Yb master cluster balancer

We recently had an issue on our yugabyte cluster, where we saw something similar to an election storm.
We saw that there were too many tablet elections happening, and also saw that yb-master’s cluster balancer was also triggering a lot of leader rebalancing, (which was also adding to more elections, therefore making the situation worse).
We were able to stablise the cluster by identifying a tserver with large number of threads as compared to other tservers and stopping that tserver. [We don’t know what started the election storm]

As part of Action Items to mitigate this from happening again we were wondering if changing the value for leader_balance_threshold from default 0 to a higher value would help.

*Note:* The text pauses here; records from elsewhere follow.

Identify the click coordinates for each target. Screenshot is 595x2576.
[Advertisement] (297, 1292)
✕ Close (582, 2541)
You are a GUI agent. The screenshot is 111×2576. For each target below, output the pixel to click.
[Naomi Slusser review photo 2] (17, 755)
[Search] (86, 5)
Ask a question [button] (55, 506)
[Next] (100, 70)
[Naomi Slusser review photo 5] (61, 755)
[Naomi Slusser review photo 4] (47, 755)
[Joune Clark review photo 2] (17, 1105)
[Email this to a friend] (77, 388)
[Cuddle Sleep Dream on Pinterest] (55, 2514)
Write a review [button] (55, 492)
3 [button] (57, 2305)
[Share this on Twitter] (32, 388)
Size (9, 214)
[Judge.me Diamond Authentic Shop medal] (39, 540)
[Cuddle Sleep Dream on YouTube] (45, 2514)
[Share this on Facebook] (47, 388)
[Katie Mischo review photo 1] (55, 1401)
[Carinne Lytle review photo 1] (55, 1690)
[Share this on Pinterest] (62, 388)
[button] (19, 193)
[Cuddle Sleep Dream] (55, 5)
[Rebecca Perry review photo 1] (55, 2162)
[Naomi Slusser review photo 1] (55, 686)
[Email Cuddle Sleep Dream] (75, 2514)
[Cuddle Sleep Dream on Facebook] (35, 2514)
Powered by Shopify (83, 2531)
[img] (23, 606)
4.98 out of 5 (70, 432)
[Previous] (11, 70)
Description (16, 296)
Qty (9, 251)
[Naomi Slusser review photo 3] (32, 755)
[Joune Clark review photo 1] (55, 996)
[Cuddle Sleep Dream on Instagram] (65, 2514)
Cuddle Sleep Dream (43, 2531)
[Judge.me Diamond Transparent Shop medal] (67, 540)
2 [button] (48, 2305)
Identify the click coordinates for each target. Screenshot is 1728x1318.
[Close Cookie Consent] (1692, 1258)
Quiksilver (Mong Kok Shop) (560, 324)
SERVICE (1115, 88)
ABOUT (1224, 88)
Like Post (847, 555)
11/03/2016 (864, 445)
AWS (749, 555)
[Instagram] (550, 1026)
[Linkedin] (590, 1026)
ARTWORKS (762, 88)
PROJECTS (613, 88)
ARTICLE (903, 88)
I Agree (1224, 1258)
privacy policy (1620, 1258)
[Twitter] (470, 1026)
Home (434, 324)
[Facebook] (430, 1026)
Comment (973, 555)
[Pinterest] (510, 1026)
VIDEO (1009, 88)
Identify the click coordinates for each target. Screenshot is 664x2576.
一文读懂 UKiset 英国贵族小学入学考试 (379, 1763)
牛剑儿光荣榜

yugabyte db version: 2024.2.0.0

we tried this config change on our test environment.
before: [User Tablet-Peers / Leaders]
- tserver1: 445 / 148
- tserver2: 445 / 148
- tserver3: 445 / 149

  • Updated the leader_balance_threshold to 3 on all yb-master vms
  • blacklisted tserver1 using change_leader_blacklist command
    • this made tserver1: 445 / 0, and increased leaders on other 2 tservers
  • removed blacklist for tserver1

expectation was:
- tserver1: 445 / 147
- tserver2: 445 / 149
- tserver3: 445 / 149

what I got:
- tserver1: 445 / 40
- tserver2: 445 / 202
- tserver3: 445 / 203

redid the whole thing with leader_balance_threshold to 2, same result
redid the whole thing with leader_balance_threshold to 1, result was
- tserver1: 445 / 90
- tserver2: 445 / 177
- tserver3: 445 / 178

I am wondering if leader balancer works on each table level, balancing and honouring the threashold set for tablets of each table. instead of on the cluster level. documentation does not say anything about this.

Hi Manish,

Yes, leader_balance_threshold works at the table level. This is a gap in our documentation, as you pointed out. I have opened a PR to fix it.

Anubhav Srivastava (YB)

As part of Action Items to mitigate this from happening again we were wondering if changing the value for leader_balance_threshold from default 0 to a higher value would help.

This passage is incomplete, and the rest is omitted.